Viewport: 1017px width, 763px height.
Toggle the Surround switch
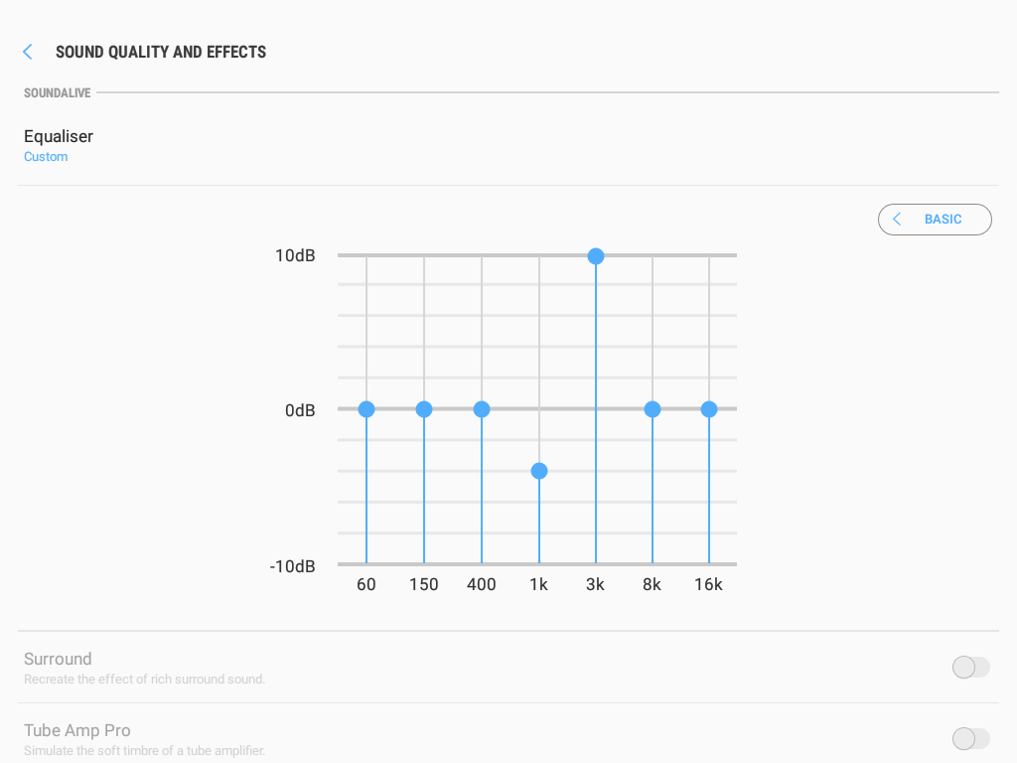tap(971, 667)
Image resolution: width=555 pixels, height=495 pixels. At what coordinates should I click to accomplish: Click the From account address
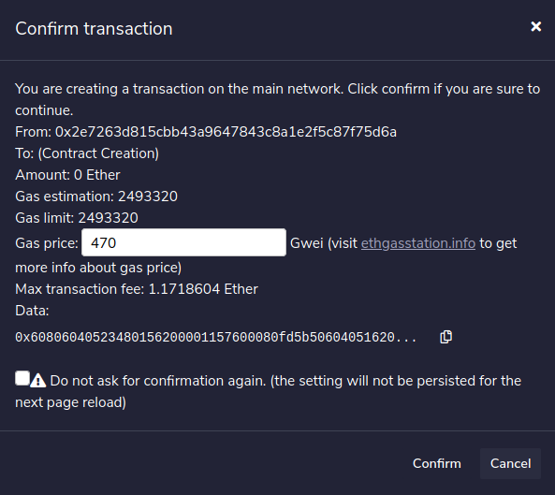point(226,132)
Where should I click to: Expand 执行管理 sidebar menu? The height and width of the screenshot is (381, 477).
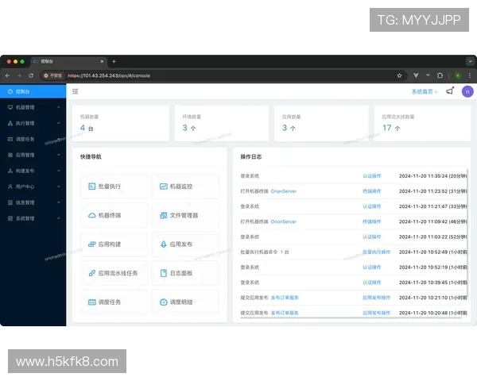(33, 123)
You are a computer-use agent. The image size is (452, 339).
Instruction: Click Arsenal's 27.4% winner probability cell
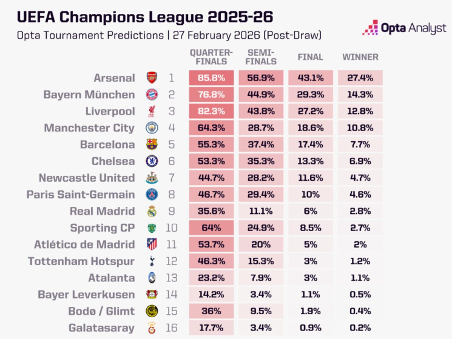click(360, 78)
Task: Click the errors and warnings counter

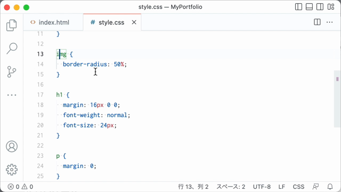Action: tap(20, 187)
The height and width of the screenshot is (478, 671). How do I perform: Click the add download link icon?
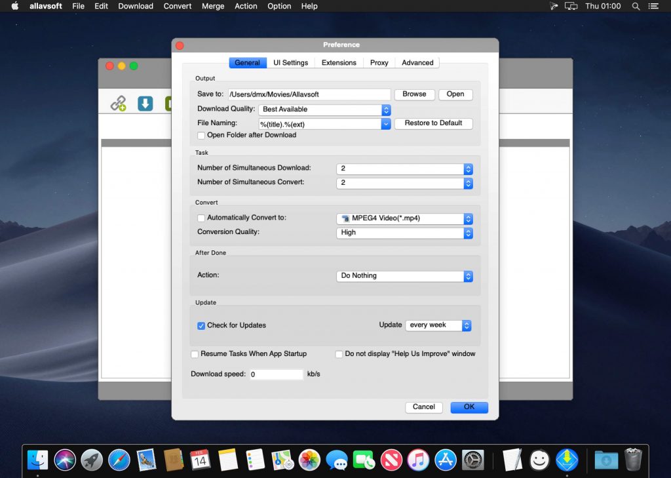point(119,103)
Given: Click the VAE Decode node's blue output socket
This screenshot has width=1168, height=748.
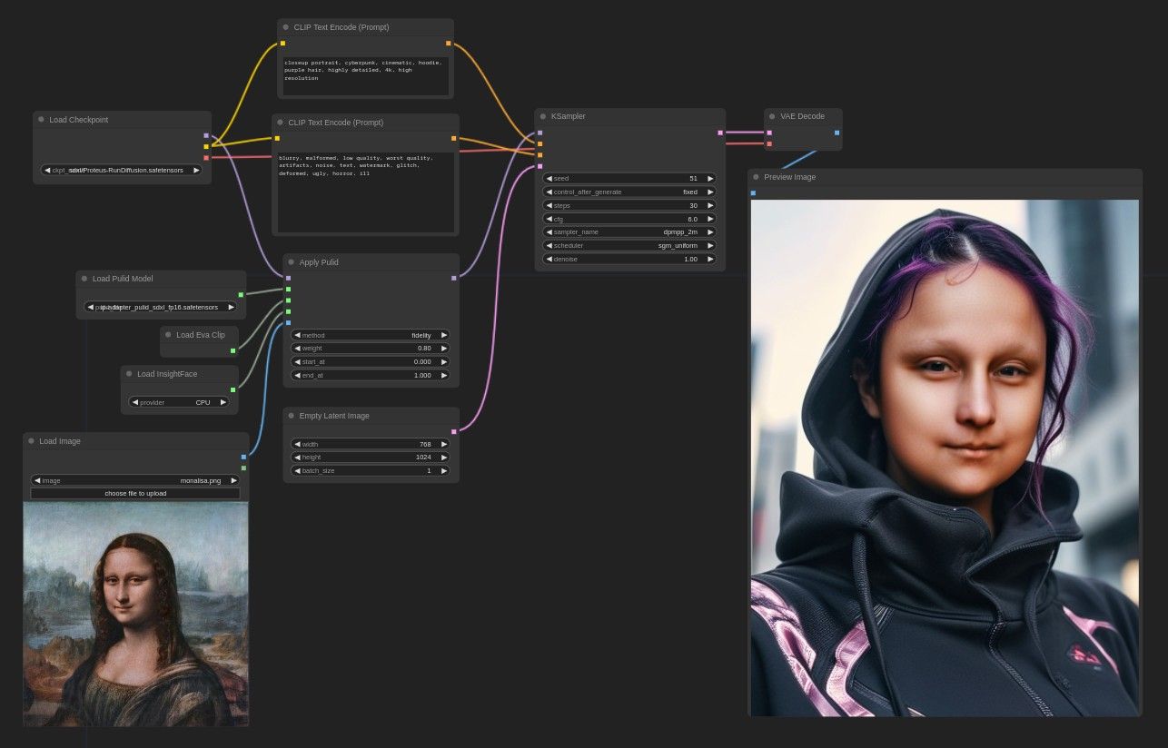Looking at the screenshot, I should point(836,133).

* REQUIRED WORK: The answer should contain only the lines from the one with "You are a computer-use" through the last line of the material, given word for word and without pictures.

* RESULT BELOW:
You are a computer-use agent. The image size is (452, 339).
Instruction: Click Arsenal's 27.4% winner probability cell
click(360, 78)
Task: Click the errors and warnings counter

Action: tap(20, 187)
The height and width of the screenshot is (478, 671). How do I perform: Click the add download link icon?
point(119,103)
Given: Click the VAE Decode node's blue output socket
This screenshot has width=1168, height=748.
Looking at the screenshot, I should point(836,133).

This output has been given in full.